- [Source material]:
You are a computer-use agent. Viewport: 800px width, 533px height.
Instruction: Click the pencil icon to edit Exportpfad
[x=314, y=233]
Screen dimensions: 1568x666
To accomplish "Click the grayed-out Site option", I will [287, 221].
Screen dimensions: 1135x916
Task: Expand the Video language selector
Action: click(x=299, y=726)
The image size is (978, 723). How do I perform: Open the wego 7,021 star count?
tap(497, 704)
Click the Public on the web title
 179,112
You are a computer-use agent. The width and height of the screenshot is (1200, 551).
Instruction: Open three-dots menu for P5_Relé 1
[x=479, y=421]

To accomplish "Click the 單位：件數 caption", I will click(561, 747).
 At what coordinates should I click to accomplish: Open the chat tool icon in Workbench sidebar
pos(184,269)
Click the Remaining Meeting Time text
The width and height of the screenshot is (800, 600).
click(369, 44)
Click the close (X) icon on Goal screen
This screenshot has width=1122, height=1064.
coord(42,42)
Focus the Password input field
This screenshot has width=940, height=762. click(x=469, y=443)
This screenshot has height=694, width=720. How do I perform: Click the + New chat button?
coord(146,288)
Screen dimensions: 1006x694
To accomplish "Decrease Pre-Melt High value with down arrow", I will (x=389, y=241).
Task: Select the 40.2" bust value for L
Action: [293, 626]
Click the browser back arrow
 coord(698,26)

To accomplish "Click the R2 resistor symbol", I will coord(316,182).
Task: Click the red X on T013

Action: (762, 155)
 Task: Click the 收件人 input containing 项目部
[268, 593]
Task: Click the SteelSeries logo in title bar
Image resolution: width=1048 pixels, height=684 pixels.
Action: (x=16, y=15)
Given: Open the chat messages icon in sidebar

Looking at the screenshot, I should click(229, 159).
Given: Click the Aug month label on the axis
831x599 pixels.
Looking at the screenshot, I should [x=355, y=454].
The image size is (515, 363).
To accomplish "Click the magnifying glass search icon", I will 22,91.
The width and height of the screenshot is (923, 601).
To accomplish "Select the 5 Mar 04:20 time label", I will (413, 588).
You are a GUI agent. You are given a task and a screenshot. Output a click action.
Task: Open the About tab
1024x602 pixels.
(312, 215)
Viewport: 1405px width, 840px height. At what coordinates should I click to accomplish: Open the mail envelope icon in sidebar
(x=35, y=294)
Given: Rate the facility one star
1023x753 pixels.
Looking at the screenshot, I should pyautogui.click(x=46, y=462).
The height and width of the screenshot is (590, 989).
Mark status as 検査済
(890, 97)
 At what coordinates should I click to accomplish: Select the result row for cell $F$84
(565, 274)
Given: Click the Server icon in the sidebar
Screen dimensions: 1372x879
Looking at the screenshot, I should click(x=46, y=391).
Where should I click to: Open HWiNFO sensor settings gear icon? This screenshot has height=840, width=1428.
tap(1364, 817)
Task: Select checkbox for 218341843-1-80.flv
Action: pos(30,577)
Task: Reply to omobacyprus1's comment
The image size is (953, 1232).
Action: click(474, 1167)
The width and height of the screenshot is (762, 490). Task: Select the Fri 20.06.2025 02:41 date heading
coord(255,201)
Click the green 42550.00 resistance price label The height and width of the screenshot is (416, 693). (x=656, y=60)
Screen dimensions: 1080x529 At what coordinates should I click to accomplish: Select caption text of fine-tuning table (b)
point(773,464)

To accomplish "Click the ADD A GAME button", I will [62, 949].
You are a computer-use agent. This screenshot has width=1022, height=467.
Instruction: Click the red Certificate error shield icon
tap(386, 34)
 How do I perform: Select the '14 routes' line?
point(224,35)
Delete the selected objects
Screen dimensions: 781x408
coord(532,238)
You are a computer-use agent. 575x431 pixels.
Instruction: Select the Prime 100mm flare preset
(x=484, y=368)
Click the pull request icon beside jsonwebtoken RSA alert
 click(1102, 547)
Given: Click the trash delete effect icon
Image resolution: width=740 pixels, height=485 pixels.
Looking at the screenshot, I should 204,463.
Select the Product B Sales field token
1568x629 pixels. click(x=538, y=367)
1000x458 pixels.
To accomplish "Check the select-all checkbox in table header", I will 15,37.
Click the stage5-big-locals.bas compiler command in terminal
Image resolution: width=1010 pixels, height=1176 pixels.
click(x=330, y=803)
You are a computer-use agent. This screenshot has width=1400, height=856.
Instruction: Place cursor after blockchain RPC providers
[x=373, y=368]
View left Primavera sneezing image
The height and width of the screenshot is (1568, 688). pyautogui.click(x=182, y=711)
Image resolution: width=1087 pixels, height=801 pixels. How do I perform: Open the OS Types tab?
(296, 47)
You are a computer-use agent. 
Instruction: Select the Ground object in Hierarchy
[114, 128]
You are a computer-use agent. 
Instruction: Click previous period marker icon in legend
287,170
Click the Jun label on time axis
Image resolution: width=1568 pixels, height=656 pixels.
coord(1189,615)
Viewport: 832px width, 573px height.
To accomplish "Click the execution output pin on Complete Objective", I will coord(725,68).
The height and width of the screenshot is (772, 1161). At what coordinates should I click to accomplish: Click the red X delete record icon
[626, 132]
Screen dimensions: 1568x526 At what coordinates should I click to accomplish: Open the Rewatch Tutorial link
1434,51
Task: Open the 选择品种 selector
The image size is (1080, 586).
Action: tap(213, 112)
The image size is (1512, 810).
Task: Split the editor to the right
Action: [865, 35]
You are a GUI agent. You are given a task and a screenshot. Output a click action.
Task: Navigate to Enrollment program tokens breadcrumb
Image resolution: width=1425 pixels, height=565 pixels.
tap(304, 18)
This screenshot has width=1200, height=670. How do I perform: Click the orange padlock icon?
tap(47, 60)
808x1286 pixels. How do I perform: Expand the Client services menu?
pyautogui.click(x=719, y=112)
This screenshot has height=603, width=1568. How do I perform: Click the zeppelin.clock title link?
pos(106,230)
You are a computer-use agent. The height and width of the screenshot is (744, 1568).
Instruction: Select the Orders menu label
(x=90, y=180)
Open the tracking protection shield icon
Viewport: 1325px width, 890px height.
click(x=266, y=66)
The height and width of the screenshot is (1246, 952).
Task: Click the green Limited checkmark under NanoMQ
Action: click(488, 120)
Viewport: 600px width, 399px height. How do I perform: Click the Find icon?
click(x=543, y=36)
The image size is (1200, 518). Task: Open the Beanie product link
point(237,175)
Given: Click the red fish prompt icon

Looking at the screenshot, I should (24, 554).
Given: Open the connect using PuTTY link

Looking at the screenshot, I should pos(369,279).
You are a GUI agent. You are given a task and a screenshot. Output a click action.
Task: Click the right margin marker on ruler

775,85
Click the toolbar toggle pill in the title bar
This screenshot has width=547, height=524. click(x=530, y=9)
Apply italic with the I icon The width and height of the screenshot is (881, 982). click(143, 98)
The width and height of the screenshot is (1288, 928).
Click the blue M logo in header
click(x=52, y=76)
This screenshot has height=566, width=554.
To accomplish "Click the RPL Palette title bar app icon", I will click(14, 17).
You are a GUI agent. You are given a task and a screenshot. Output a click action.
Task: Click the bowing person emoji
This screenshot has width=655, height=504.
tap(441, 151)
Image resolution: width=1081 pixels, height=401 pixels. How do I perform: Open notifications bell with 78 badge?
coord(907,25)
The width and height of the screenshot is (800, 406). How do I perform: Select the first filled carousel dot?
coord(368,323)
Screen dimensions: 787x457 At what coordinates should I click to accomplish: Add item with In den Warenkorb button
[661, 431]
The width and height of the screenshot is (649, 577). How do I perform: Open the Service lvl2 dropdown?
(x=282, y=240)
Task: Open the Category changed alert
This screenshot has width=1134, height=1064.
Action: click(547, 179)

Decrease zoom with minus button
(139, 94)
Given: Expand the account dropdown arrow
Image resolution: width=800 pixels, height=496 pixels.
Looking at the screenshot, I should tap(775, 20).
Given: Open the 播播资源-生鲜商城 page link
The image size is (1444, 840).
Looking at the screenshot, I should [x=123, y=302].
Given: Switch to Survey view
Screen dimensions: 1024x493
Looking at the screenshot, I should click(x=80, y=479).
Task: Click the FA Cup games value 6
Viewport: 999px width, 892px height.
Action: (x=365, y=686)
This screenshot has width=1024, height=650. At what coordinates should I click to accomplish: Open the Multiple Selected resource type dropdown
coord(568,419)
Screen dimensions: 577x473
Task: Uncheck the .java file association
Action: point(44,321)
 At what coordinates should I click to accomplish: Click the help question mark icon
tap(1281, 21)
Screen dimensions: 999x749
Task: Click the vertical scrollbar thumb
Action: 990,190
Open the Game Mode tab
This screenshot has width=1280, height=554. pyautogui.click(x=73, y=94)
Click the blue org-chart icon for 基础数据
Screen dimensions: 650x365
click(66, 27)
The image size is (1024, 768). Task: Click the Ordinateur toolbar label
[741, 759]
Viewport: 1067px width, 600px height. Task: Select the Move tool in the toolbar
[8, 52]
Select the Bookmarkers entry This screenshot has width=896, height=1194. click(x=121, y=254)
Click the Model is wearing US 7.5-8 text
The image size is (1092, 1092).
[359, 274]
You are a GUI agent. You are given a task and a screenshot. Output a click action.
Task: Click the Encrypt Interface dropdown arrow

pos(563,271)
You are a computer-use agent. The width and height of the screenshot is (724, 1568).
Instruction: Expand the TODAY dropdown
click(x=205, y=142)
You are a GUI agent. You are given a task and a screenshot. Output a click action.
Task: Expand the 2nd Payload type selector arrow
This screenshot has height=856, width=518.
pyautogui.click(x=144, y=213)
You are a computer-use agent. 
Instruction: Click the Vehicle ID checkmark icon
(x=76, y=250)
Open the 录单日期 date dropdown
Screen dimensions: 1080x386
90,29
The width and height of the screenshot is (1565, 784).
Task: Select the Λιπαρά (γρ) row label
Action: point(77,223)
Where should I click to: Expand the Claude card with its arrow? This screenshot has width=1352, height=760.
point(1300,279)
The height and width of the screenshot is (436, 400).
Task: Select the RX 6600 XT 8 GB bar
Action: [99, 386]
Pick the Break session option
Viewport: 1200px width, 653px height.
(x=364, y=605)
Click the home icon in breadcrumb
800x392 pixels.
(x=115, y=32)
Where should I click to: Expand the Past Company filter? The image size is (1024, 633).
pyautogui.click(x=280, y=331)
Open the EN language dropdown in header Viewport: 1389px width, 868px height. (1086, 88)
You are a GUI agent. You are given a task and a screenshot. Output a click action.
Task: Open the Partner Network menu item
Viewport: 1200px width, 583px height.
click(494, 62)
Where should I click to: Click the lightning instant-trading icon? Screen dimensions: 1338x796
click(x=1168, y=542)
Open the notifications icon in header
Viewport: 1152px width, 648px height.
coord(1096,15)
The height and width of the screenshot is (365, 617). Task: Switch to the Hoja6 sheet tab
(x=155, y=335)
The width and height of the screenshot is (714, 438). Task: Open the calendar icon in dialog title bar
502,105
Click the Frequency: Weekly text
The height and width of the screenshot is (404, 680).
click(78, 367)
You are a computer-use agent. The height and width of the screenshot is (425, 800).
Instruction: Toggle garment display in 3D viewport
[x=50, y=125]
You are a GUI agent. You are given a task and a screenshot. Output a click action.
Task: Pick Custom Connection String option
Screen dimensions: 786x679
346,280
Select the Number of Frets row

- [Your goal]: In the listing above, find each line with the word "axis" and copy it.

- [Solved exercise]:
Given: Click the Aug month label on the axis
Click the Jun label on time axis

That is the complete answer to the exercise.